H-4 spouses who will be eligible to request employment authorization under the proposed rule include:
- Spouses of H-1B workers who are beneficiaries of an approved Form I-140, Immigrant Petition for Alien Worker; and
- Spouses of H-1B workers who have been granted a H-1B extension beyond the six-year limit under the American Competitiveness in the Twenty-first Century Act of 2000 (AC21). The AC21 rules permit extensions beyond the six-year limit for H-1B employees who (a) have filed a labor certification that has been pending for at least 365 days or (b) have an approved Form I-140, Immigrant Petition in a backlogged category.
Under the current rules, H-4 spouses are not permitted to apply for work authorization until the H-1B employee reaches the last stage of the employment-based green card process. For H-1B employees in backlogged categories, the wait for the spouse to be able to request work authorization can be many years. The new proposed rule would significantly benefit H-1B holders from backlogged categories and their spouses by allowing the H-4 spouse to apply for work authorization much earlier in the process.

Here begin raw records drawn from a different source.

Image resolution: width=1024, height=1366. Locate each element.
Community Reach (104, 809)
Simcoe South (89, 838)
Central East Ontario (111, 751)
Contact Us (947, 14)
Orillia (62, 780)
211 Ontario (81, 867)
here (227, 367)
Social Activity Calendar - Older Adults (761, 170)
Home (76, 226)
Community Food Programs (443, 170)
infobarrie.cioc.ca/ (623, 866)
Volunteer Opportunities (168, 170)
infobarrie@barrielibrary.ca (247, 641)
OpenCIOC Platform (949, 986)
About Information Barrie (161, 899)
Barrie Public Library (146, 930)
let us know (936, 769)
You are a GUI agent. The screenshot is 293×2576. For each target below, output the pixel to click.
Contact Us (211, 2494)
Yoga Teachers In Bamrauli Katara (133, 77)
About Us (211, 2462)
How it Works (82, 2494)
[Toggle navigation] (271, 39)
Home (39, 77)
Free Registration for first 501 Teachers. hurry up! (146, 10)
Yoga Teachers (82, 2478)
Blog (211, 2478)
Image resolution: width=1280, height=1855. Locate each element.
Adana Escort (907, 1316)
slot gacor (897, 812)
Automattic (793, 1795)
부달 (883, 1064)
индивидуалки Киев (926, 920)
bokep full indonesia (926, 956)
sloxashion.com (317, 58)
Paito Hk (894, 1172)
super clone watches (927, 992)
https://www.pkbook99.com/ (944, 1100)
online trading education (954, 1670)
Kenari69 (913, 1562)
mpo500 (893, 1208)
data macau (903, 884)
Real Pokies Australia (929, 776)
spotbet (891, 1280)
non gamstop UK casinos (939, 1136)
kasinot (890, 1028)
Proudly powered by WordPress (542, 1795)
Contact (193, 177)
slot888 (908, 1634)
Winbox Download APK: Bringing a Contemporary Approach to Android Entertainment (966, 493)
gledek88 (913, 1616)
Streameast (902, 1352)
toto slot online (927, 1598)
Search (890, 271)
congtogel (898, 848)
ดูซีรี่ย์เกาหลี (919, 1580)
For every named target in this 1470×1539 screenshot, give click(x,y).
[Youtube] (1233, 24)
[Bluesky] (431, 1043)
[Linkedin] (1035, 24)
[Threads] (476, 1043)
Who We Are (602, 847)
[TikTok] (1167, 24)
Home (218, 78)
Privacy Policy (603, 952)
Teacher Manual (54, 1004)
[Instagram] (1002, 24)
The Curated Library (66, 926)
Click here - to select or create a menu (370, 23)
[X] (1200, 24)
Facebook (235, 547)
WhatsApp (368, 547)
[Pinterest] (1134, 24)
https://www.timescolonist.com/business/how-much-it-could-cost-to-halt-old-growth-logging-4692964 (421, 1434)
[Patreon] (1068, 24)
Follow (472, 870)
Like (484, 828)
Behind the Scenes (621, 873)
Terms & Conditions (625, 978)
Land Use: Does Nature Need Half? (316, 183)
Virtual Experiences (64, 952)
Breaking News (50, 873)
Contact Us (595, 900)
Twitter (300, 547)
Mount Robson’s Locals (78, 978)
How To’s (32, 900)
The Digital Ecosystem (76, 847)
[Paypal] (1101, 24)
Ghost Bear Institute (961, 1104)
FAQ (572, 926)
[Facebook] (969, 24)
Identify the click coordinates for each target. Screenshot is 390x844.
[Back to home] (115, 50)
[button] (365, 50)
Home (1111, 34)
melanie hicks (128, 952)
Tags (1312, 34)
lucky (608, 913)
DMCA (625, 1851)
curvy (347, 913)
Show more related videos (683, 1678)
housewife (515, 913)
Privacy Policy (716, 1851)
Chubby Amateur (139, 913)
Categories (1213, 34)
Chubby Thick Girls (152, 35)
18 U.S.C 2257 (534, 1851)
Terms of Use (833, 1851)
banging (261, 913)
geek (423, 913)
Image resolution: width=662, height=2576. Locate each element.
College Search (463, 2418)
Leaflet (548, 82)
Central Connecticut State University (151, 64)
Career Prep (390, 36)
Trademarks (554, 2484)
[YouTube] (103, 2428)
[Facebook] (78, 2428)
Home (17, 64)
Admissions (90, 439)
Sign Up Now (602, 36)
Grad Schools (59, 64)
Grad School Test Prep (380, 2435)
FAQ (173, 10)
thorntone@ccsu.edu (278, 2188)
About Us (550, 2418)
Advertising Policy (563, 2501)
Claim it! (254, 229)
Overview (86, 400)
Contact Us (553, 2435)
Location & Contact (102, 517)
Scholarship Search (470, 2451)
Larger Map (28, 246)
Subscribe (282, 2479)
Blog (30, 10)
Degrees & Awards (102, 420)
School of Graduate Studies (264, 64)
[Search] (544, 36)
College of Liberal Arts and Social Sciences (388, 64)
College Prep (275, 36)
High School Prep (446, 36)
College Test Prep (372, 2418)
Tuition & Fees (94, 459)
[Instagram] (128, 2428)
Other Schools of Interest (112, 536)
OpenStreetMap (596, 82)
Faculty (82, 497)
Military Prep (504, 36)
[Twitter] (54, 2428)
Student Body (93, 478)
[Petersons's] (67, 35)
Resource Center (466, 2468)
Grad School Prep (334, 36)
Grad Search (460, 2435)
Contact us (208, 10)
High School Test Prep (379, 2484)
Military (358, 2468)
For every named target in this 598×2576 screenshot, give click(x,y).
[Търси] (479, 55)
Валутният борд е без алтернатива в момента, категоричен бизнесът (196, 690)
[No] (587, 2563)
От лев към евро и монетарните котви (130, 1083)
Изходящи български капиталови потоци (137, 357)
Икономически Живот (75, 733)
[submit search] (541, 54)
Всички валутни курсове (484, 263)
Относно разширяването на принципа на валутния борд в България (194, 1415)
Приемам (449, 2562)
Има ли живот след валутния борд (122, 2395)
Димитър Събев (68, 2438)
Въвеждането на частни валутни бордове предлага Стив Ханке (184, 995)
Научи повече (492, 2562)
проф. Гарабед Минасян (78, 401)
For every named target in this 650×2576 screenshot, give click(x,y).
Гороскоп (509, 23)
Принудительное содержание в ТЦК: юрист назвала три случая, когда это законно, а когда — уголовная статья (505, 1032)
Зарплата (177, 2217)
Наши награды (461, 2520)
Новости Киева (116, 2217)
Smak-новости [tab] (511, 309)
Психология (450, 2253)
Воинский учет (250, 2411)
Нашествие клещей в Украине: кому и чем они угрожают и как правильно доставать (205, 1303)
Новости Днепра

Proposed Rule to Ease Extension Process for E-3 and H-1B1 Workers
This proposed rule provides an automatic extension of work authorization upon the filing of status extensions for E-3 professionals from Australia, H-1B1 specialty occupation professionals from Chile or Singapore, and CW-1 transitional workers from the Commonwealth of the Northern Mariana Islands. Under current regulations, E-3, H-1B1, and CW-1 holders whose extension petitions have been filed are not permitted to continue working after their status expires. The proposed rule would bring workers in E-3, H-1B1 and CW-1 status in line with other nonimmigrant categories, including H-1B, L-1A, L-1B, E-1, and E-2, who may continue to work while their extension petitions are in process. The new rule would ease the burden on employers for cases where E-3, H-1B1 and CW-1 workers have extensions that are subject to long processing times or a Request for Evidence.
Under the proposed rule, existing regulations would be changed to allow E-3, H-1B1, and CW-1 nonimmigrant workers up to 240 days of continued work authorization beyond the expiration date noted on their I-94 cards, as long as a timely-filed extension request remains pending.